Picking up the thread of posts like this one, I had one more depressing meal last week and then seem to have banished them for several days. A little background: like last year, I stopped drinking this spring the same time D did, for Lent. (As noted before, D is Catholic and I am not; but I figure this is a way to keep her company.) The exercise hasn't been 100% successful -- nor was it for her -- but I found myself thinking about it a couple of days before Easter.
What I realized is that the hardest part about giving up alcohol for several weeks is, for me, dealing with dinner-time. But this is not because of the traditional association of wine with dinner. No, rather it is because I find myself feeling rather too much anxiety around dinners here, and the wine helps dispel that.
I need to be more exact, because (Heaven knows!) this is nothing like a "food issue." When I dine with D, on one of our dates, I hardly notice whether we have wine or not.

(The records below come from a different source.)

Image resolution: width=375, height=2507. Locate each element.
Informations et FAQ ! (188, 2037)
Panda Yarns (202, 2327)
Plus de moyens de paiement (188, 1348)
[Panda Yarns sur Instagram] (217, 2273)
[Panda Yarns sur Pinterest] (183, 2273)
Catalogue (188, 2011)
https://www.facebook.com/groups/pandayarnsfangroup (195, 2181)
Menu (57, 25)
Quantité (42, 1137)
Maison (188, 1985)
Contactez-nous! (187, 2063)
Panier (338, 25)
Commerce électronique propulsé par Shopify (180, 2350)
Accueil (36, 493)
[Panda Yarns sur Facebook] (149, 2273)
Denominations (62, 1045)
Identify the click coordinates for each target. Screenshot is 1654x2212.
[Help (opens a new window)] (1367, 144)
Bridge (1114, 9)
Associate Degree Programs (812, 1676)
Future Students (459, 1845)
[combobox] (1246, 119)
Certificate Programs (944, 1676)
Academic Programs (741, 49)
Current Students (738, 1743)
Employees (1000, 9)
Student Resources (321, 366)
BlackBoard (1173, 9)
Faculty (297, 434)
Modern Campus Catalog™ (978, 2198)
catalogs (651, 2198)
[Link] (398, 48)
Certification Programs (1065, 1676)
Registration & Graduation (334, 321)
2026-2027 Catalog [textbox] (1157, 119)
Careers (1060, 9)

I feel no anxiety about those meals. But I find I feel anxiety -- about? stemming from? -- no, no, let me say "in the vicinity of" -- where was I? Oh yes. I find I feel anxiety in the vicinity of dinner with the family in our house. And so for the last several weeks, when I have had sparkling water on the table instead of wine, dinners have been a lot harder. There have been a lot more of them where I have slumped forward with my head in my hands, or where I have had to excuse myself to go back to the bedroom as a refuge. Sometimes I explain this in terms of the levels of ambient noise when the boys get excited about something (such as in this post here). Sometimes I just chalk it up to depression. But neither of those is quite right.
I mean, noise can do that to me, don't get me wrong. But sometimes the noise level isn't anything all that unusual. And so I think there are other things that have nothing to do with objective decibel levels, but which show up for me as if they were noise. And I don't know what they are. I don't know if I'm reacting to the boys fidgeting with their silverware, or to the chronic clutter of paper on the far end of the table, or to the permanently untidy sewing machines on the wall past the table, or to the overall chaos and disorganization and dirt in the house ... or if I'm reacting to the mere fact of sharing a meal with Wife, or if ... well, I don't really know what. Any of those could be a contributing factor, I am quite sure. But which ones are serious enough to make me unable to cope with dinner? That I cannot tell you.
I think I am on to something, however.